例:相続人が妻と子1人、遺産が自宅(2,000万円)と預貯金3,000万円だった場合
妻と子の相続分=1:1 妻2,500万円、子2,500万円

(画像をクリックすると拡大されます)
※配偶者居住権を取得した場合、その財産的価値相当額を相続したものとして扱われます。

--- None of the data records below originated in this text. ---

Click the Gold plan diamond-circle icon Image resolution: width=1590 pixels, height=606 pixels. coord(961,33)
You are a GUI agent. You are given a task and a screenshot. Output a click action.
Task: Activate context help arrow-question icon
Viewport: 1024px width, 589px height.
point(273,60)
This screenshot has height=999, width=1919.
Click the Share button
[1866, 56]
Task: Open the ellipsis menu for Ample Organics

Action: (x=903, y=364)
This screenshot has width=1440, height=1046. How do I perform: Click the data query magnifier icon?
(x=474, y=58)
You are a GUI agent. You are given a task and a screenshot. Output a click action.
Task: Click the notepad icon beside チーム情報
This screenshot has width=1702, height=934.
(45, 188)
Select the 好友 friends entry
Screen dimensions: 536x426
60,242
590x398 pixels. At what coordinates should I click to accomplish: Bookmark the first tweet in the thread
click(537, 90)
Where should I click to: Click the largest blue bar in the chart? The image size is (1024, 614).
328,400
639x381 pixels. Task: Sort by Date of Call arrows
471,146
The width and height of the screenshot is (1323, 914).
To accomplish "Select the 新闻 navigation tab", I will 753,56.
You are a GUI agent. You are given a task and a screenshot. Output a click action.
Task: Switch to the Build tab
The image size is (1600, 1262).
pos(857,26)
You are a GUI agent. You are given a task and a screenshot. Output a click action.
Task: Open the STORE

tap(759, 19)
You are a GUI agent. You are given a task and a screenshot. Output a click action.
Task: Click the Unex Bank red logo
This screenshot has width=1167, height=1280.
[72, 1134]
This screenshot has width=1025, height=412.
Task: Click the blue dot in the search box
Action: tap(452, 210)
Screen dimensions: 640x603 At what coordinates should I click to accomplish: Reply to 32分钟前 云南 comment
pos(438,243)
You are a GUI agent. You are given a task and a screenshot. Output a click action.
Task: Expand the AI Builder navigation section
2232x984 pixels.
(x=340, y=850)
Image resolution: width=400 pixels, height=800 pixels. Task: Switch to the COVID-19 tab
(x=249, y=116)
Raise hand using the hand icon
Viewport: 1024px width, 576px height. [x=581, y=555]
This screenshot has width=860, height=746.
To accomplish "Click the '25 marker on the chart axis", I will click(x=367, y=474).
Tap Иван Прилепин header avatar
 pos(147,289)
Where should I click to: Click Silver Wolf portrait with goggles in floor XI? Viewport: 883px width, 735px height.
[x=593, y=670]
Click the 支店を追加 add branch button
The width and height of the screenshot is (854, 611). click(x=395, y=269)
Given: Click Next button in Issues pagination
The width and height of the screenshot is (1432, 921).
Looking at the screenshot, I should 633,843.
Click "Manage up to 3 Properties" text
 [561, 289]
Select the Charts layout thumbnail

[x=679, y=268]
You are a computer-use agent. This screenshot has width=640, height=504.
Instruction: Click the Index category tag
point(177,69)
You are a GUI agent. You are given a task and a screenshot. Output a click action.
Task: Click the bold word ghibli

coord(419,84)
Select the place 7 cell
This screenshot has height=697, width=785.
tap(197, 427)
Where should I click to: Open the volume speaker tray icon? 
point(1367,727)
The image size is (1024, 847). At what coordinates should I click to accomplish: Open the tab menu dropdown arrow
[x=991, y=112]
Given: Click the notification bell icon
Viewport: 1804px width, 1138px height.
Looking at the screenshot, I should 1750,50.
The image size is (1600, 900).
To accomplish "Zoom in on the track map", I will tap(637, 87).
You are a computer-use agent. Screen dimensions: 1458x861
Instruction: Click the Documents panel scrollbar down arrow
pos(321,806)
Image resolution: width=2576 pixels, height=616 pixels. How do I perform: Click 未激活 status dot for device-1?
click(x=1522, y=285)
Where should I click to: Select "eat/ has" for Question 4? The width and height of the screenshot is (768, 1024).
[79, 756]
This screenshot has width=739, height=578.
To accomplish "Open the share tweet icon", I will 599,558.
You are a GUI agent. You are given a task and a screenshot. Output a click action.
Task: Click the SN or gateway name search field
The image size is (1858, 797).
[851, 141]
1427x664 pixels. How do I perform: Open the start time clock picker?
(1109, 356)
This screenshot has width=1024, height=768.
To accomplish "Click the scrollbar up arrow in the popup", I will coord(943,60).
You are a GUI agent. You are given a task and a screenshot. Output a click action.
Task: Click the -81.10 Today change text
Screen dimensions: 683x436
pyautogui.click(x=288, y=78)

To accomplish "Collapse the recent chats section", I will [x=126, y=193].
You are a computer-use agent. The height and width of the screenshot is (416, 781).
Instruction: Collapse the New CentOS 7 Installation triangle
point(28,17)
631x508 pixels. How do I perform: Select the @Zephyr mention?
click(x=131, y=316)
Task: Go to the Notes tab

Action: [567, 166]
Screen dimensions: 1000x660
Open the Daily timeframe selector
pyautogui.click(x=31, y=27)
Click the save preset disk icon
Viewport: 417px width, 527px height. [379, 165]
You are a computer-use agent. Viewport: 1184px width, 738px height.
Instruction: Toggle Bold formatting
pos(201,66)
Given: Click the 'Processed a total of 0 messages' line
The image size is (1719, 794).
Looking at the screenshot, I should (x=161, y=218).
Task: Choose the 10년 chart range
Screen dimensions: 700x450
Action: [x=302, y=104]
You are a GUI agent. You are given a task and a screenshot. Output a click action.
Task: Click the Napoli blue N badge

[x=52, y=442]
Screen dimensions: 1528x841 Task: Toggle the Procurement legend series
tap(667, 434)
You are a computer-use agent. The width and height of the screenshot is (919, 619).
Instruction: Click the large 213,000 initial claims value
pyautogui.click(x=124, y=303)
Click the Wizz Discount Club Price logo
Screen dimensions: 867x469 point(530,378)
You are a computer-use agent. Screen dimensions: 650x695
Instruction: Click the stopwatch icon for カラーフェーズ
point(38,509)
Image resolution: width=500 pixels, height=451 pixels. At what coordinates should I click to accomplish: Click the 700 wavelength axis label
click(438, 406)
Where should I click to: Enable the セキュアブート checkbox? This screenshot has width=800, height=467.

(2)自筆証書遺言に添付する財産目録の作成がパソコンで可能に
これまで自筆証書遺言は、添付する目録も含め、全文を自書して作成する必要がありました。その負担を軽減するため、遺言書に添付する相続財産の目録については、パソコンで作成した目録や通帳のコピーなど、自書によらない書面を添付することによって自筆証書遺言を作成することができるようになります。

(画像をクリックすると拡大されます)


(画像をクリックすると拡大されます)
(3)法務局で自筆証書による遺言書が保管可能に
自筆証書による遺言書は自宅で保管されることが多く、せっかく作成しても紛失したり、捨てられてしまったり、書き換えられたりするおそれがあるなどの問題がありました。そこで、こうした問題によって相続をめぐる紛争が生じることを防止し、自筆証書遺言をより利用しやすくするため、法務局で自筆証書による遺言書を保管する制度が創設されます。
今までは自筆で遺言状を作り家庭裁判所確認を取るか、公正証書での遺言状でしか効力がありませんでしたが、パソコン作成や法務局での保管が可能になり、便利になりましたので、争続にならないようにこれの利用もお考え下さい。

この法律の公布は、平成30年7月13日でその施行は公布から1年超えない範囲内で施行されます。例外として自筆証書遺言は平成31年1月13日から施行されます。その他の日は決定していません。